Le directeur général de l'agence régionale de santé arrête le montant de la dotation annuelle dans les conditions prévues au 1er alinéa du présent article. Les caisses mentionnées aux articles L. 174-2, L. 174-15 et L. 174-18 du code de la sécurité sociale procèdent à la régularisation de ce montant sur la base des sommes versées.
Lorsque le différentiel issu de la régularisation est positif, la caisse concernée le verse en une fois à l'établissement. Lorsque le différentiel issu de la régularisation est négatif, la caisse concernée procède au recouvrement des sommes dues par retenue sur les prestations à venir.
I. - En application du 1° du V de l'article R. 162-33-16-1 du code de la sécurité sociale, afin de percevoir l'intégralité du montant annuel de la rémunération par patient, l'établissement éligible doit satisfaire aux conditions minimales suivantes, pour chaque patient pris en charge :
1° Avoir réalisé au moins une consultation individuelle avec un néphrologue ;
2° Avoir réalisé au moins une séance individuelle avec un infirmier, exerçant la mission mentionnée à l'article R. 4312-36 ou exerçant en pratique avancée et intervenant dans le domaine mentionné au 3° de l'article R. 4301-2 du code de la santé publique, pour l'accompagnement du patient à la gestion de sa pathologie ;
3° Avoir réalisé au moins une séance individuelle avec soit un diététicien, un psychologue, un assistant social, ou un infirmier exerçant en pratique avancée et intervenant dans le domaine mentionné au 3° de l'article R. 4301-2 du code de la santé publique .
II. - Au titre de la prise en charge d'un patient atteint de pathologies chroniques, la rémunération de l'établissement fixée à l'article 7 du présent arrêté est fonction des éléments suivant :
1° Dans le cas où le patient n'a pas eu au moins une consultation avec un néphrologue durant l'année écoulée, l'établissement éligible ne percevra aucune rémunération pour la prise en charge de ce patient au titre de cette année.
2° Dans le cas où l'établissement éligible ne respecte pas les conditions prévues au 2° et au 3° du I du présent article, le montant de la rémunération forfaitaire annuelle perçue pour ce patient est minoré de 33 % par condition non-respectée.
3° L'intervention de l'infirmier en pratique avancée :
- ne peut être comptabilisée dès lors qu'elle fait l'objet d'une prise en charge par l'assurance maladie dans les conditions mentionnées aux articles L. 162-26 et L. 162-26-1 du code de la sécurité sociale ;
- ne peut être comptabilisée qu'une seule fois, soit au titre du 2°, soit au titre du 3° du I du présent article.
Le montant de la dotation annuelle MRC calculé sur la base du nombre de patients déclarés par les établissements éligibles et de leurs résultats au regard des indicateurs qualité mentionnés au VI de l'article R. 162-33-16-1 du code de la sécurité sociale est versé dans les conditions de l'article 6 du présent arrêté au plus tard le 31 mai de l'année n, sur la base de l'activité réalisée au cours de l'année n-1.

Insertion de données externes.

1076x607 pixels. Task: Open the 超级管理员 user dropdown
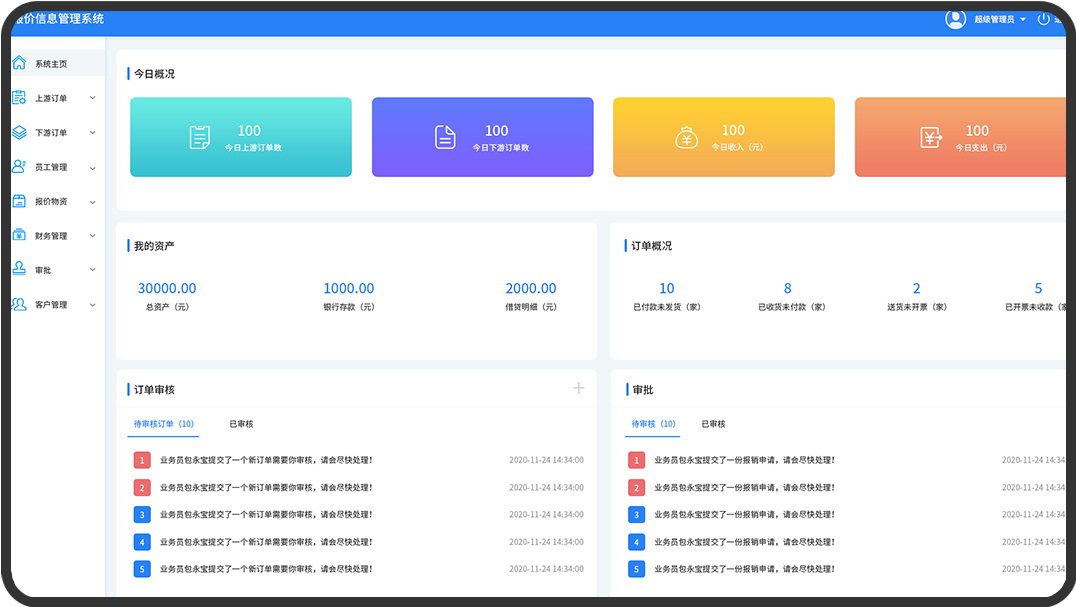click(x=999, y=19)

Pour la dotation annuelle MRC versée en 2023 sur la base de l'activité réalisée en 2022, le calcul de la rémunération annuelle liée à la qualité des établissements éligibles ne peut conduire à minorer la dotation annuelle MRC calculée sur la base du nombre de patients déclarés par les établissements éligibles.

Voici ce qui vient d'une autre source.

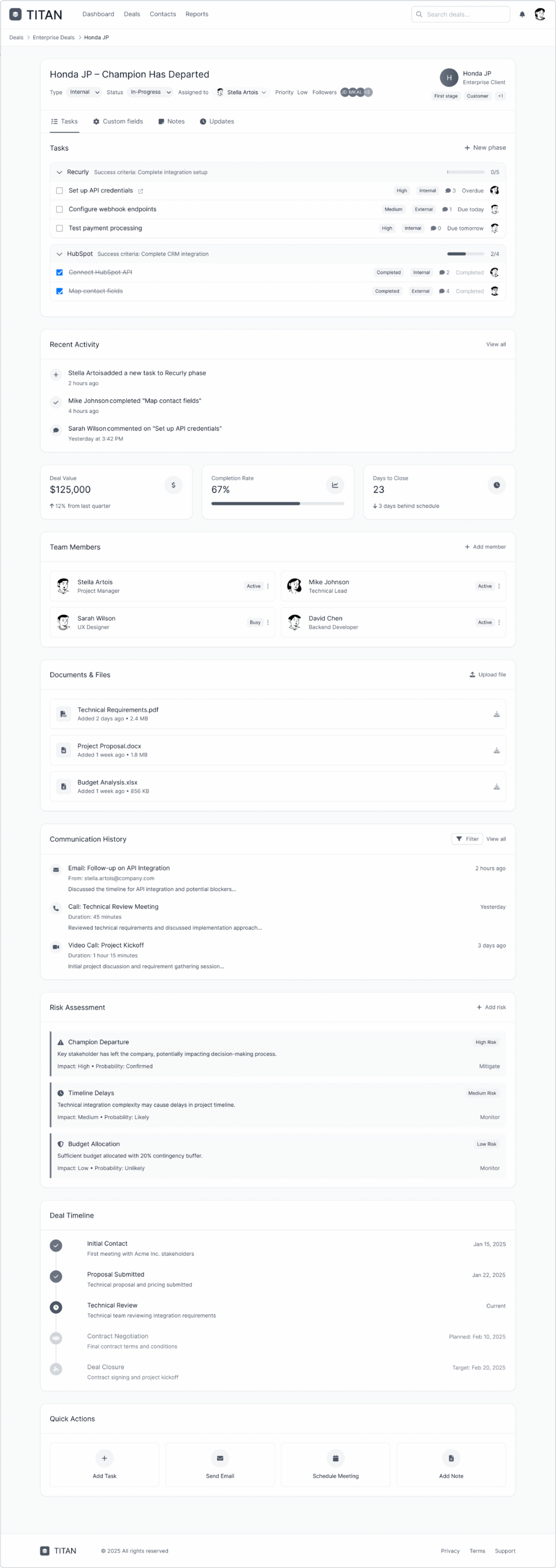556x1568 pixels.
Task: Uncheck the Connect HubSpot API task
Action: point(59,273)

I.-Le montant provisoire mentionné au VIII de l'article R. 162-33-16-1 du code de la sécurité sociale, est calculé sur la base du nombre de patients pris en charge par l'établissement éligible concerné déclaré pour la première année de mise en œuvre du forfait MRC dans les conditions du présent arrêté.
Au plus tard le 31 mai de l'année suivant la première année de mise en œuvre, ce montant provisoire fait l'objet d'une régularisation pour tenir compte de l'activité effectivement réalisée au cours de l'année considérée par l'établissement de santé concerné selon les modalités prévues aux articles 6,7 et 8 du présent arrêté.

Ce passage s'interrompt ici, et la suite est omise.